COMPITO DA SVOLGERE: Ricopia il passo dell'estratto sulle licenze software da "Illegittimità delle limitazioni" a "vincolanti per l'utente.".

ESTRATTO DEL DOCUMENTO:
= = = = = = =

Illegittimità delle limitazioni alla circolazione del software

di Carlo Piana* - 23.02.06

 
Da qualche tempo si sono diffuse licenze di software, e prodotti software, che legano uno o più programmi, o anche interi sistemi operativi, a una particolare macchina. Un esempio piuttosto famoso è Windows XP. Ci si interroga se tale pratica sia lecita e se i termini di licenza che tale pratica prevedano siano vincolanti per l'utente.

Attraverso una procedura di “attivazione”, questi programmi applicano un certo algoritmo che restituisce un codice, il quale identifica in modo univoco quella particolare combinazione di hardware; in base a tale codice viene fornito un corrispondente codice di attivazione il quale consente all'utente di proseguire nell'uso successivamente a un periodo iniziale piuttosto breve (ad esempio, 30 giorni). Tale procedura impedisce che lo stesso programma possa essere poi installato su una differente macchina. Se l'utente dovesse operare una modifica alla propria macchina, come ad esempio sostituire l'hard disk, ciò altererebbe la configurazione in modo da disabilitare il programma, costringendo così l'utente stesso a ripetere la procedura di abilitazione. Se l'incauto utente si azzardasse a cambiare la scheda madre per ragioni diverse dalla rottura della stessa, tale ri-abilitazione gli sarebbe inibita.

= = = = = = =

[Righe su dove compaiono gli obiettivi]
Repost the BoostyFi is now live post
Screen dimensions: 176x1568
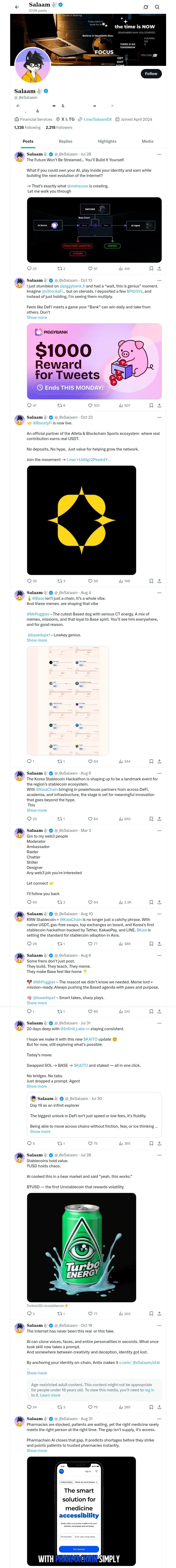[x=60, y=581]
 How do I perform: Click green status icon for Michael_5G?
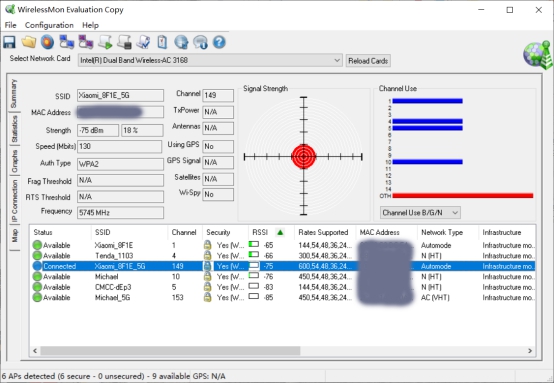[37, 297]
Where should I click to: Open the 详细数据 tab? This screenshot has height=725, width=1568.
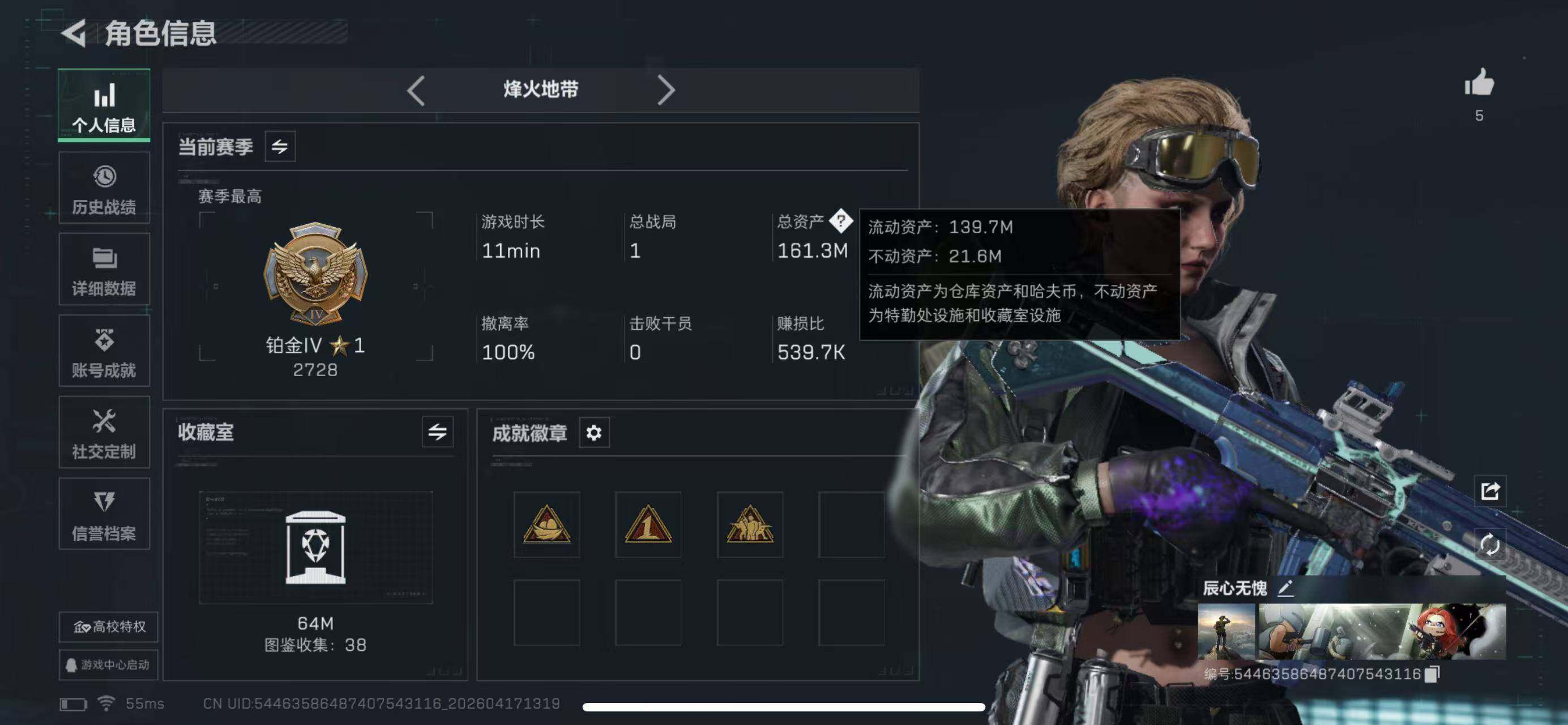104,270
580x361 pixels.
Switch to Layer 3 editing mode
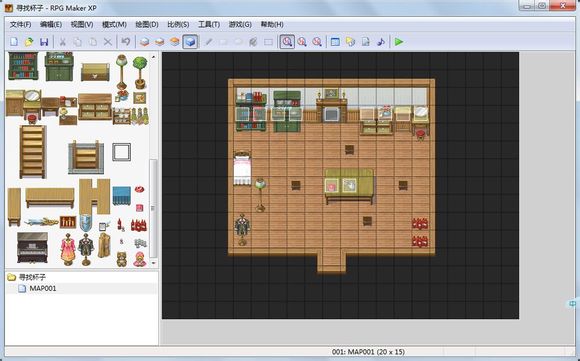(175, 42)
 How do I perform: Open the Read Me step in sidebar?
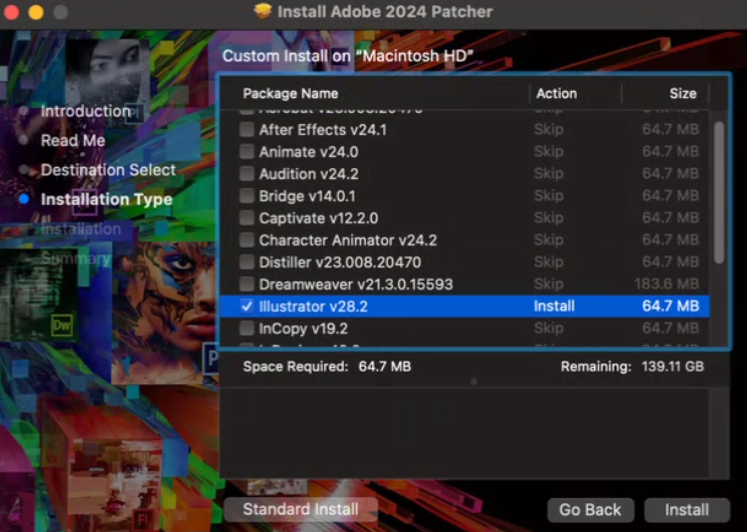[72, 141]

= = = = = = =

RISULTATO DEL COMPITO:
Illegittimità delle limitazioni alla circolazione del software

di Carlo Piana* - 23.02.06

 
Da qualche tempo si sono diffuse licenze di software, e prodotti software, che legano uno o più programmi, o anche interi sistemi operativi, a una particolare macchina. Un esempio piuttosto famoso è Windows XP. Ci si interroga se tale pratica sia lecita e se i termini di licenza che tale pratica prevedano siano vincolanti per l'utente.